Kristoffer Borgli’s The Drama is the anti-rom-com we didn’t know we wanted—or possibly the one we secretly dread. Following his breakout surrealist hit Dream State of affairs, the Norwegian director returns with one other A24-produced movie. Zendaya and Robert Pattinson star as Emma and Charlie, a seemingly excellent engaged couple whose wedding ceremony week in Boston spirals into chaos after one drunken late-night confession. What follows isn’t your commonplace “will-they-won’t-they” fluff; it’s a black-comedy post-mortem of recent relationships, ethical hypocrisy, and the terrifying hole between who we faux to be and who we really are.
Borgli’s script is a high-wire act of cringe comedy and real unease. He borrows the nervous power of Josh Safdie’s Mary Supreme and the family-revelation gut-punches of Justine Triet’s Anatomy of a Fall, then dials the taboo dial as much as eleven. The movie delights in smashing rom-com clichés—meet-cutes, bridal showers, Instagram-perfect photograph classes—in opposition to uncooked, unflinching actuality. One sequence involving a determined wedding ceremony photographer attempting to coax smiles out of a visibly unraveling couple is laugh-out-loud mortifying in one of the best ways. The humor is imply, exact, and earned; it by no means punches down for reasonable shocks however as an alternative forces you to confront how rapidly “unconditional love” can curdle into judgment, denial, or self-preservation.
On the heart are two career-best turns. Zendaya performs Emma, and she or he does an unbelievable job. She reveals a mixture of vulnerability, rise up, and innocence, making Emma appear actual but complicated. Her tiny facial expressions and physique language are refined however highly effective, particularly when she drops the act. Robert Pattinson performs Charlie along with his traditional intense, barely messy model. His character, a history-loving artist, begins to doubt himself, and his interior battle reveals by means of. The chemistry between Zendaya and Pattinson is robust—you may actually imagine they have been as soon as head over heels in love, which makes watching their relationship disintegrate much more emotional and darkly humorous. Supporting actors like Alana Haim and Mamoudou Athie, who play their apprehensive associates, add additional depth, making group scenes tense and stuffed with sharp dialogue.

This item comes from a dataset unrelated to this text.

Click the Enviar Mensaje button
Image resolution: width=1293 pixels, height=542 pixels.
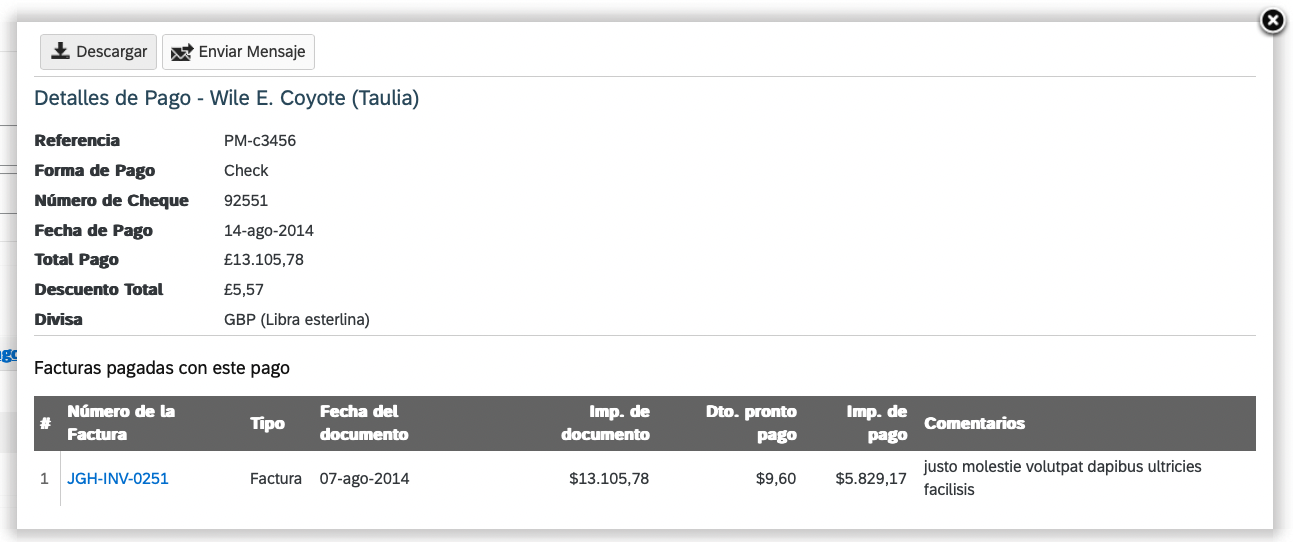click(x=238, y=52)
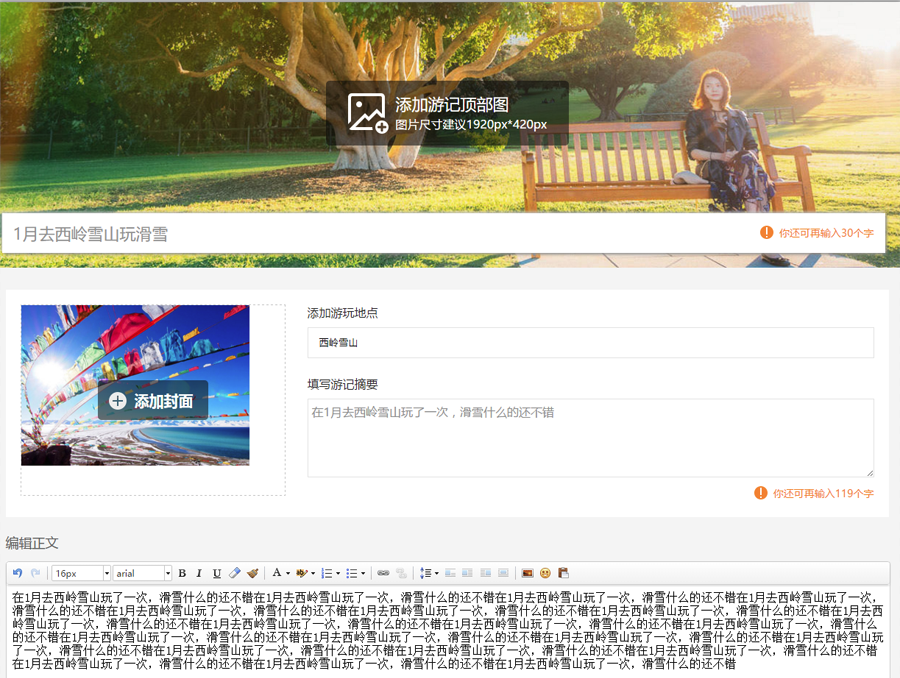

The place The Drama divides (and it’ll) is in how far it’s prepared to go. Some will name it smug or juvenile for teasing heavy themes—race, gender, violence, forgiveness—with out delivering tidy sociological lectures. Others (myself included) will applaud its nerve for refusing to hand-hold. The movie trusts the viewers to sit down within the mess and debate it afterward: Is honesty at all times the most effective coverage? Can love survive the ugliest truths? And why will we demand perfection from the folks we declare to adore most?
The Drama is a gloriously uncomfortable jolt. It’s not for date-night lovers or anybody allergic to ethical grey areas, however in the event you’re within the temper for a film that can make you squirm, giggle nervously, and textual content your group chat “we have to discuss this” on the drive dwelling, e book your tickets. Zendaya and Pattinson don’t simply promote the fantasy—they gleefully dismantle it. Simply don’t suggest proper after seeing it.
Screening at Luna Leederville and Luna on SX from April 2.